◆ Exercise ◆
Transcribe the listing below only from the line with "Image resolution: width=1474" up to and including the line with "Switch to Graphics".

◆ Dataset extract ◆
----

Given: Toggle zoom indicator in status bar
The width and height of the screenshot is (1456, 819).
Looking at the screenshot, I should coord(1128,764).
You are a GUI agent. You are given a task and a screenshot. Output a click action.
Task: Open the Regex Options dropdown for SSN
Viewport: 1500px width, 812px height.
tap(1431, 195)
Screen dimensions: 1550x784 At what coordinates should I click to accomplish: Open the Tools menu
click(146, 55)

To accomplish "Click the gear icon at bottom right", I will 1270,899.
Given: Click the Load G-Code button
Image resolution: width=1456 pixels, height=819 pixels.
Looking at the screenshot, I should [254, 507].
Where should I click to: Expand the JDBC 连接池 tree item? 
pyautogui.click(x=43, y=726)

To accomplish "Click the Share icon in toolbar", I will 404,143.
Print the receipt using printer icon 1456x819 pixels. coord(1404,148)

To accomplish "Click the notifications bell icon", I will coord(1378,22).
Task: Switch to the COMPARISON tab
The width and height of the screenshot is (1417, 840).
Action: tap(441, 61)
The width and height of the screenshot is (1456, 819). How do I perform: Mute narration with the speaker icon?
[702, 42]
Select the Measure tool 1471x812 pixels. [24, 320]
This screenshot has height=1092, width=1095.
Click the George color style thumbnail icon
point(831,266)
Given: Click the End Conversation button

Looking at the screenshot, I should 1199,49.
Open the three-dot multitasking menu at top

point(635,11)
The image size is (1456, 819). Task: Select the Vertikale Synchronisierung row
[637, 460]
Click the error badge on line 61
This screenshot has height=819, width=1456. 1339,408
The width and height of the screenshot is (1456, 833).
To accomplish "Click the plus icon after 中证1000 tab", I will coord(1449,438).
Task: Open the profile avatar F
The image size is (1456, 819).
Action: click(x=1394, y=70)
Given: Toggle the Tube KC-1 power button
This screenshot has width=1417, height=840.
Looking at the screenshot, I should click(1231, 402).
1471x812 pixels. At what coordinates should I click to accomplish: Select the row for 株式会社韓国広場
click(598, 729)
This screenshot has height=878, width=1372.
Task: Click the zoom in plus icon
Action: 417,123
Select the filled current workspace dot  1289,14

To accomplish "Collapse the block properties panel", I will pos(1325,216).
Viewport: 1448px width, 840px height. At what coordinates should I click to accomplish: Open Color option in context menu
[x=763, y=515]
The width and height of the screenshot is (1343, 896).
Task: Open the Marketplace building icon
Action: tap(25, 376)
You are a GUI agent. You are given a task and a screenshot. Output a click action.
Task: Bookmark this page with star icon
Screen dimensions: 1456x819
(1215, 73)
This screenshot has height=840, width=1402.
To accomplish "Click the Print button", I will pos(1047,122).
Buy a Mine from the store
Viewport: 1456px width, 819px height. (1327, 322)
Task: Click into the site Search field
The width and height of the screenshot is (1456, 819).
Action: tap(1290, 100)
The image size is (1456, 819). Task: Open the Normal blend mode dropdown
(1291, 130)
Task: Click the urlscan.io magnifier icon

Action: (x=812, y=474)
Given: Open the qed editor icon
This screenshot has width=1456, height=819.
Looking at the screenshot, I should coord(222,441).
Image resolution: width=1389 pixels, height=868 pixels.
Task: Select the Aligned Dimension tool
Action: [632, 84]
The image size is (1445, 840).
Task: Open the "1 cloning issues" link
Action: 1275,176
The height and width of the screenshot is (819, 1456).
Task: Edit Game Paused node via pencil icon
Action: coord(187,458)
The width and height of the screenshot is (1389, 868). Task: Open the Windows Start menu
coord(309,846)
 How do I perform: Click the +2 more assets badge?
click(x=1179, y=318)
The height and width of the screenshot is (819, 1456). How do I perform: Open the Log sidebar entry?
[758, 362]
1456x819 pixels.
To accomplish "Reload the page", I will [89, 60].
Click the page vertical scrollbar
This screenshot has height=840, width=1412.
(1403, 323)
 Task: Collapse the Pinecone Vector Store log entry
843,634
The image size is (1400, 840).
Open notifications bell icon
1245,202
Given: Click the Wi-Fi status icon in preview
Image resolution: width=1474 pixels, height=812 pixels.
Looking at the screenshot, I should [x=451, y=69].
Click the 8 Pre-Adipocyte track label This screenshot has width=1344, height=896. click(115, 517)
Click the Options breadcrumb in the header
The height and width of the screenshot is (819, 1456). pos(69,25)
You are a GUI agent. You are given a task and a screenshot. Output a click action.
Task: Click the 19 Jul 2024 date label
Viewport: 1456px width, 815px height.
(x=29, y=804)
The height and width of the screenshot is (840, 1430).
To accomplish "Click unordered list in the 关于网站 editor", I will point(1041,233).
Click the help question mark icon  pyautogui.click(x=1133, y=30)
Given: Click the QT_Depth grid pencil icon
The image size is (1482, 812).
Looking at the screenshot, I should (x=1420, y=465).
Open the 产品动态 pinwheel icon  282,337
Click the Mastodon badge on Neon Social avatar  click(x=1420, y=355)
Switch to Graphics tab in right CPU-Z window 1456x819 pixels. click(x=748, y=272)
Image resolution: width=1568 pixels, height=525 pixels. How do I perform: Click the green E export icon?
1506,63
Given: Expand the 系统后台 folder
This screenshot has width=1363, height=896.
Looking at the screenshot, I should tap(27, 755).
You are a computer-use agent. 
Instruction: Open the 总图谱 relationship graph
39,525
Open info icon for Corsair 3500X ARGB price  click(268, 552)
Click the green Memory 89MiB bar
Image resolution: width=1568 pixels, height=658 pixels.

----

◆ Your solution ◆
Image resolution: width=1474 pixels, height=812 pixels.
Looking at the screenshot, I should [x=451, y=69].
Click the 8 Pre-Adipocyte track label This screenshot has width=1344, height=896. click(115, 517)
Click the Options breadcrumb in the header
The height and width of the screenshot is (819, 1456). pos(69,25)
You are a GUI agent. You are given a task and a screenshot. Output a click action.
Task: Click the 19 Jul 2024 date label
Viewport: 1456px width, 815px height.
(x=29, y=804)
The height and width of the screenshot is (840, 1430).
To accomplish "Click unordered list in the 关于网站 editor", I will point(1041,233).
Click the help question mark icon  pyautogui.click(x=1133, y=30)
Given: Click the QT_Depth grid pencil icon
The image size is (1482, 812).
Looking at the screenshot, I should (x=1420, y=465).
Open the 产品动态 pinwheel icon  282,337
Click the Mastodon badge on Neon Social avatar  click(x=1420, y=355)
Switch to Graphics tab in right CPU-Z window 1456x819 pixels. click(x=748, y=272)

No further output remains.